# Is it a good time to buy Australian financial stocks? (article from cij)



## Temjin (2 October 2008)

http://cij.inspiriting.com/?p=553 


> *Is it a good time to buy Australian financial stocks?*
> 
> By the time you read this, the global financial markets will be in mayhem, thanks to Congress’s rejection of Henry Paulson’s bailout plan. Last night, the Dow fell 777 points, the greatest one-day drop since the crash of 1987. Central banks are busy pumping hundreds of billions of dollars worth of credit into the financial system as the credit market freezes up. Stock markets around the world are plunging.
> 
> ...




An interesting article for discussion. What do everybody think? 

Is it true that Australian banks aren't as "safe" as the politicans and banks are saying? (obviously, they have a vested interest in being a cheerleader) Are they really that highly leveraged compared to other global banks? 

Is this the very reasons why Kevin Rudd is pushing for the bailout in US, because it would directly benefit the banks in Australia which he thinks are disaster waiting to happen? 
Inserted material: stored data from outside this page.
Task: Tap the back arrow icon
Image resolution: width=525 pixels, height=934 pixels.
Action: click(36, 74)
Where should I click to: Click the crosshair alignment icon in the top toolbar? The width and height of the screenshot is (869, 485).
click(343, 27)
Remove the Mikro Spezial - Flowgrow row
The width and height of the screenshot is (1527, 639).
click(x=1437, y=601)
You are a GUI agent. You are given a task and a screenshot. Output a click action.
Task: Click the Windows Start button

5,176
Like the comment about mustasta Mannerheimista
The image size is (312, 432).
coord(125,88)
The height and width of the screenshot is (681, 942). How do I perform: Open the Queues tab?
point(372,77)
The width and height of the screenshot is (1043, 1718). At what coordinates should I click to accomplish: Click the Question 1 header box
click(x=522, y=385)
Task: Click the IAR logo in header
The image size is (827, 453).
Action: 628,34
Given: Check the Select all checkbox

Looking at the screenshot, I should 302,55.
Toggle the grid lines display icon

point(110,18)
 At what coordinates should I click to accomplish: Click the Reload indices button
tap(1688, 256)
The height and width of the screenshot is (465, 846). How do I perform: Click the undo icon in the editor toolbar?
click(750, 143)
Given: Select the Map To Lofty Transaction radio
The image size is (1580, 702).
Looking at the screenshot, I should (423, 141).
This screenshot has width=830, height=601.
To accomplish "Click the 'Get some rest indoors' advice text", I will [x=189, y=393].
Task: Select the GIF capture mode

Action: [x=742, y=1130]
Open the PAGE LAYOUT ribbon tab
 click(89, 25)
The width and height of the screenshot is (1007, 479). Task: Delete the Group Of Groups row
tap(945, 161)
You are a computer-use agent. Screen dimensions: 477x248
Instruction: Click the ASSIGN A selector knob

Which banks are more vulnerable than others?


----------



## Glen48 (2 October 2008)

I think all, you can do is scan for as much info as possible and the first sign of some thing not right act. Don't believe any one with a vested interest such as real estate agents saying it is a good time to buy.
SBS and ABC late line have some good shows 
In Los Vegas there are foreclosing on 250 houses a day


----------



## white_crane (2 October 2008)

“October. This is one of the peculiarly dangerous months to speculate in stocks in. The others are July, January, September, April, November, May, March, June, December, August, and February.” - Mark Twain


----------



## robots (2 October 2008)

Temjin said:


> http://cij.inspiriting.com/?p=553
> 
> 
> An interesting article for discussion. What do everybody think?
> ...




hello,

and what about your vested interest,

the rich vs THE POOR, continue's on and on

its easy to push the socialism cause on the internet but you wouldnt be handing any out to the bludgers either now temjin,

more from the handout crew

thankyou
robots


----------